Carol-Ann Rouillard, mars 2018
Le 6 février dernier, l’auteure et éditrice Valérie Lefebvre-Faucher, instigatrice du collectif Faire partie du monde : réflexions écoféministes, était de passage à Trois-Rivières, le temps d’une soirée-causerie à la librairie l’Exèdre. Des discussions sur la place du féminisme au sein des mouvements écologistes et les apports de l’écoféminisme à notre société étaient au menu.
Échanges sur la « matantisation du monde »
Après avoir expliqué en quoi consistait l’écoféminisme, Valérie Lefebvre-Faucher a tenu à lire des extraits du livre attribuables à d’autres auteures pour illustrer les visions de chacune. La trentaine de personnes présentes ont ensuite pu échanger avec elle sur les différentes applications de l’écoféminisme autour de nous.
Qu’est-ce que l’écoféminisme ? Si le terme ne trouve pas de définition unique, selon l’auteure, il n’en demeure pas moins que les écoféministes ont certains points communs, dont la reconnaissance d’un continuum des oppressions, telles que le racisme, le patriarcat, l’âgisme, le colonialisme et le capacitisme. Ainsi, une personne peut vivre plus d’une forme d’oppression en même temps. Les écoféministes refusent également d’établir une priorité entre les luttes féministes et les luttes écologistes puisqu’elles considèrent que les deux sont liées.
Selon Valérie, l’exemple le plus éloquent des apports potentiels de l’écoféminisme est celui des grands projets de développement d’infrastructures au sujet desquels les promoteurs sont les principales personnes à s’exprimer. L’approche écoféministe insiste sur l’importance d’écouter et de reconnaitre l’expertise des gens du milieu qui devront composer avec leurs impacts au quotidien. Plusieurs participantes ont à cet égard exprimé la volonté d’aller au-delà du simple calcul financier dans la prise de décisions.
L’auteure plaide d’ailleurs pour une « matantisation du monde » afin que le fait de s’intéresser au vécu des autres et de prendre soin des gens soit vu comme une qualité qui va de soi pour les femmes et les hommes plutôt que comme un signe de faiblesse et un facteur de baisse de productivité.
Rassembler les femmes sur la question
Valérie Lefebvre-Gaucher est également éditrice pour la maison d’édition féministe Remue-Ménage et travaillait auparavant aux Éditions Écosociété.
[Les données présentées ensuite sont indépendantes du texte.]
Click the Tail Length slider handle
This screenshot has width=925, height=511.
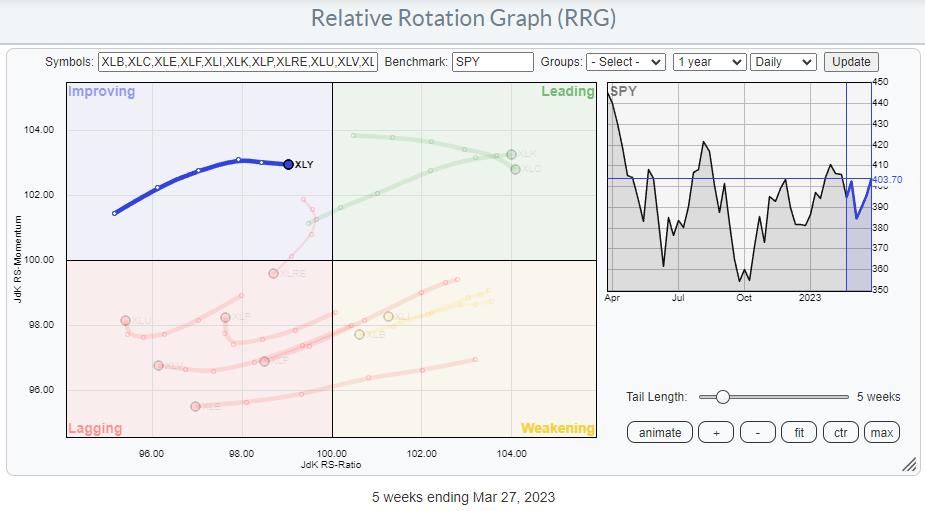pos(722,397)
Elle est donc bien au fait des enjeux auxquels sont confrontés les groupes féministes et les groupes écologistes. Il reste toutefois inhabituel de voir une éditrice être elle-même à l’origine d’un projet de livre. Pourquoi avoir rassemblé ces femmes autour de ce projet ? « Depuis longtemps, je souhaitais montrer aux femmes, souvent occupées et isolées dans leurs mouvements écolos respectifs, qu’elles ne sont pas seules », explique Valérie. « Beaucoup de femmes ont de la difficulté à faire valoir leur perspective féministe et trop de femmes sont laissées de côté au sein des mouvements écologistes », ajoute-t-elle.
Si l’urgence d’agir pour sauver la planète est souvent invoquée pour justifier la mise de côté temporaire des valeurs d’égalité prônées par le féminisme, Valérie croit que l’on n’a pas à choisir entre les deux. « La vision féministe est aussi importante, car les domaines associés aux femmes, tels que l’apport en eau et l’agriculture, sont les principaux touchés lors d’une catastrophe. Il y a également des gens à guérir et à soigner. Cela prend du temps et les femmes sont souvent responsables des soins apportés aux autres », insiste Valérie.
Aux femmes qui seraient partagées entre militantisme féministe et militantisme écologiste, ou entre « faire son pain à la maison et militer comme féministe », Valérie appelle à la souplesse : « Il faut accepter de ne pas être parfaite ! ».